It is also useful to introduce the notation for the energy-optimal capacity of the axon, C^{E}, which occurs at max_{P(Z=1)}[H(P(Z))/*axonal energy use*], and as well p* the value of P(Z = 1) that produces C^{E}. From our earlier calculations (Levy and Baxter, 1996) and from neurophysiological observations of sensory and association cortex, p* ranges from .025 to 0.05 per minimum interspike interval (approximated as 2.5 msec for a synaptically driven pyramidal neuron (Levy and Baxter, 1996)). This produces C^{E} values ranging from 0.169 to 0.286 bits per 2.5 msec. Importantly, we will suppose that both input and output neurons adhere to the same optimum.
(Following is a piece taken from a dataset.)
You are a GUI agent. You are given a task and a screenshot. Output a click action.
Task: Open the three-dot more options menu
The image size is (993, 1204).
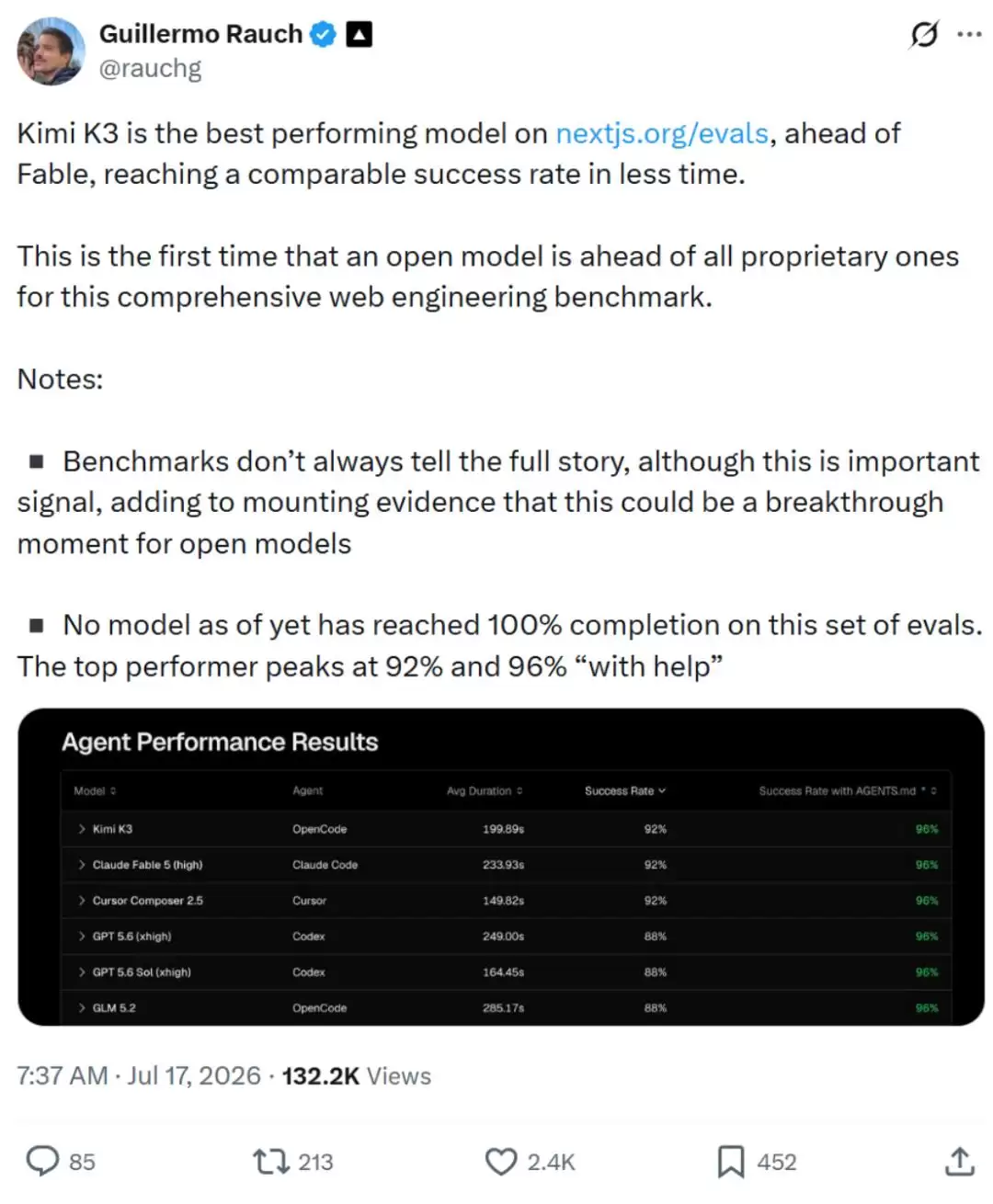969,35
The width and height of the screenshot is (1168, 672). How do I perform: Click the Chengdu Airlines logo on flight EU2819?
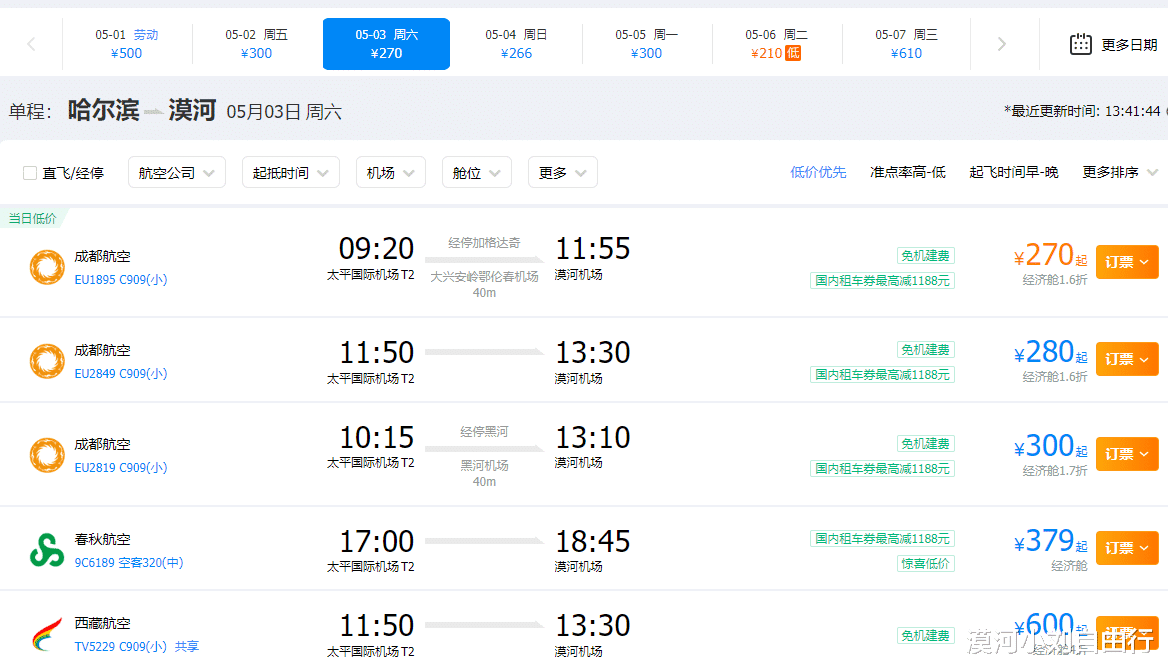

We explicitly assume that there is an inconsequential information loss by the spike generator and that the cost of generating extra spikes is negligible. This later assumption is justified by the energy audit ofAttwell and Laughlin (2001). Attwell and Laughlin (2001) showed that the energetic costs associated with action potential production in a functioning brain are highest in axons, with ∼47% of the total energy consumed (which is in agreement withLevy and Baxter, 1996) The next highest cost is associated with dendritic excitation, which is ∼34% of the total energy consumed. A relatively small amount goes to the presynaptic aspects of synaptic transmission. Perhaps the lowest cost (which is negligible) is associated with the cell body because cell bodies have such small surface areas relative to axons and dendrites. In our model, we assume that the spike generator is part of the cell body. Therefore, the cost of generating extra spikes is negligible, whereas the cost of conducting the spike down the axon is quite high. Regardless of that cost, information must still be transmitted. That is, even if one were compelled to postulate failure at the spike generator, one is still left with an average axonal usage (firing) rate of p*. Thus, it is our explicit hypothesis that information is transmitted at the optimal rate, H(p*), and we are now in a position to be much more explicit about energetically efficient computation.

*Conjecture.* Maximize the computational information developed by a neuron and its inputs to no more than the limit imposed by the information capacity of the axon whose capacity is set by optimizing the energy efficiency of its signaling.

That is, if the axonal transmitting system is energy optimized to H(p*), then this rate is an upperbound constraint on the computational information that can be transmitted given the hypothesized spike-generating process. Moreover, when failure rates are zero, the computational information will always have a potential to be greater than H(p*) because this is the amount that would be available after noise free processing by a neuron with more than just a single input. Because failure rates are not zero, this conjecture leads to the hypothesis that failure rates reduce the energy consumption of computation while not wasting any of (that is, while using all of) the axonal capacity.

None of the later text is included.